━━━ Extracted material

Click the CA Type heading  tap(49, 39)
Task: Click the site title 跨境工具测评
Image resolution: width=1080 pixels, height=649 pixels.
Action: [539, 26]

━━━━━━
━━━ Extracted material

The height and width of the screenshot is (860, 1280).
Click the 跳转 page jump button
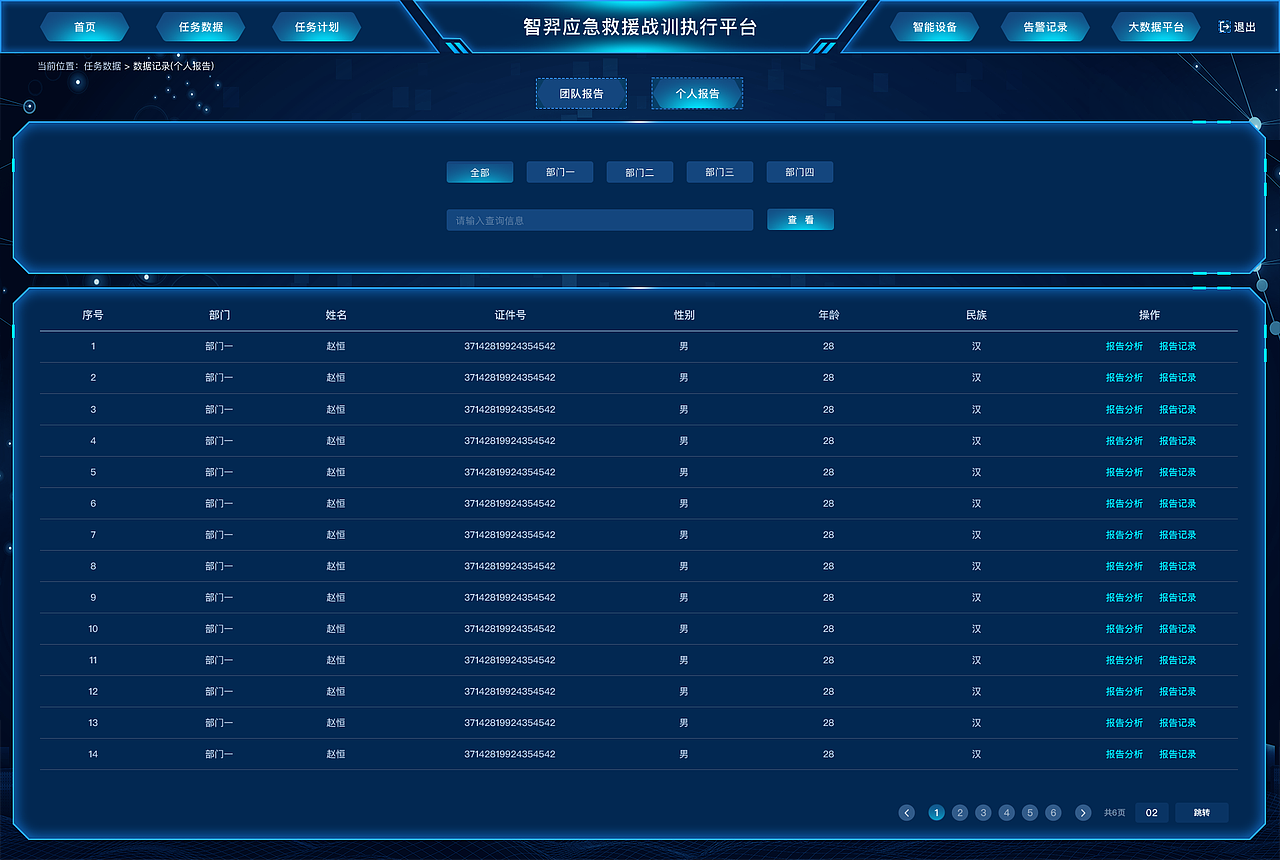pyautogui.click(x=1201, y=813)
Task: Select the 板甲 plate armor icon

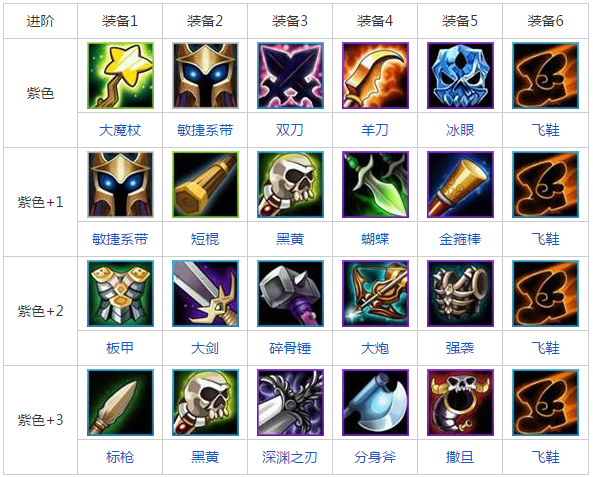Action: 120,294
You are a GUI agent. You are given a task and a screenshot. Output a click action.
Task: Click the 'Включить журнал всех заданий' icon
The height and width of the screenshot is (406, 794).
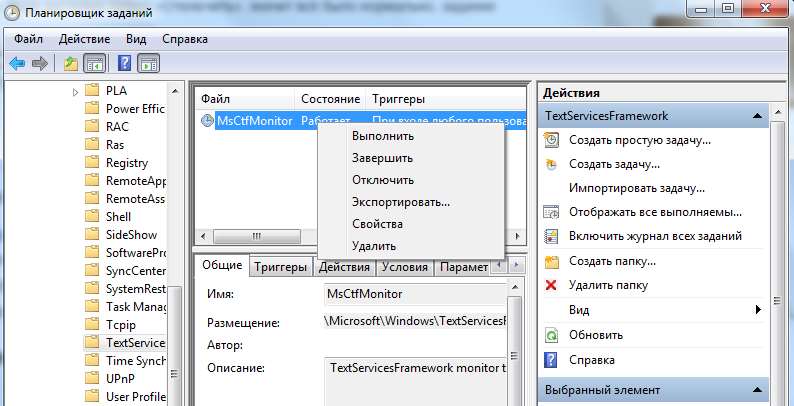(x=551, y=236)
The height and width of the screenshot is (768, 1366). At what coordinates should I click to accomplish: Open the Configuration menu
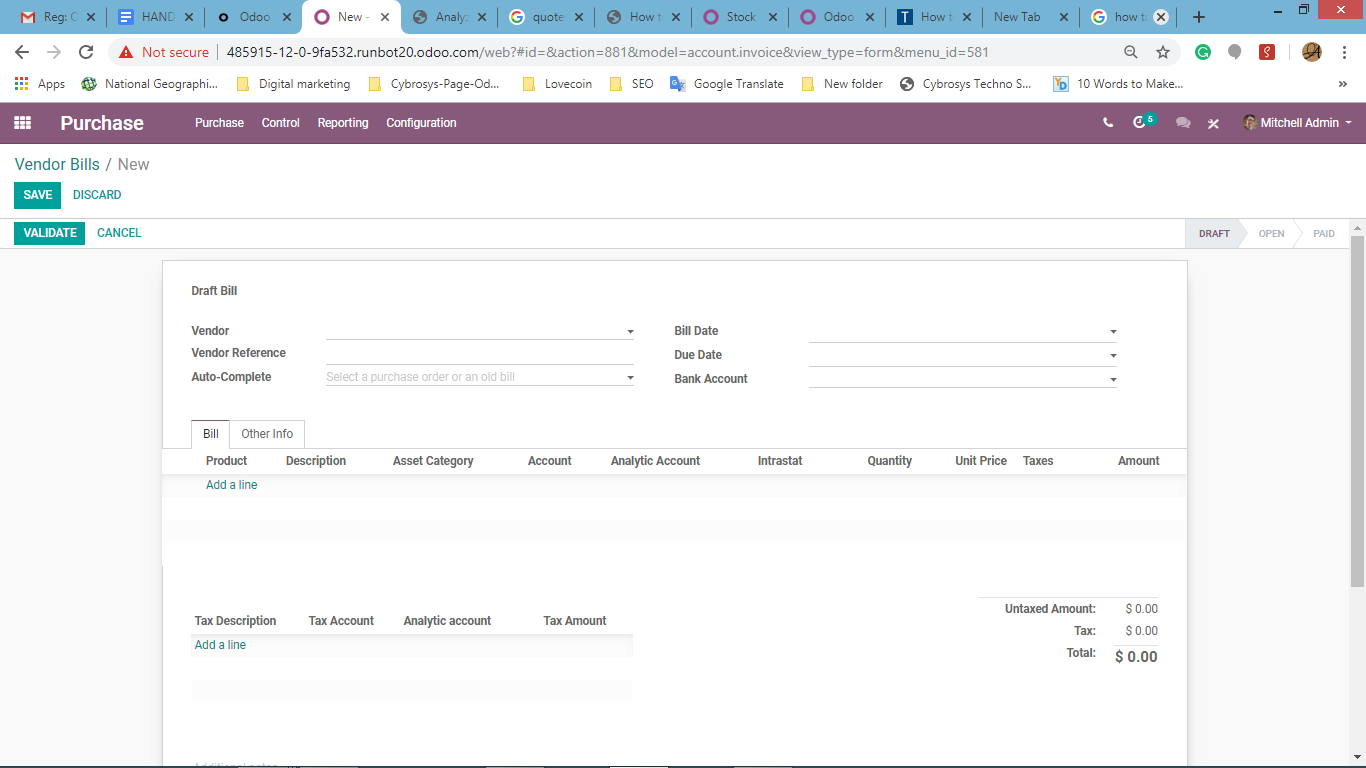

━━━━━━

In the entries above, which lines run from the one with "Task: Select the 板甲 plate armor icon" up to and including the one with "The height and width of the screenshot is (768, 1366)."? Write them out exactly, without the pictures.

Task: Select the 板甲 plate armor icon

Action: 120,294
You are a GUI agent. You are given a task and a screenshot. Output a click action.
Task: Click the 'Включить журнал всех заданий' icon
The height and width of the screenshot is (406, 794).
(x=551, y=236)
The height and width of the screenshot is (768, 1366). At what coordinates should I click to accomplish: Open the Configuration menu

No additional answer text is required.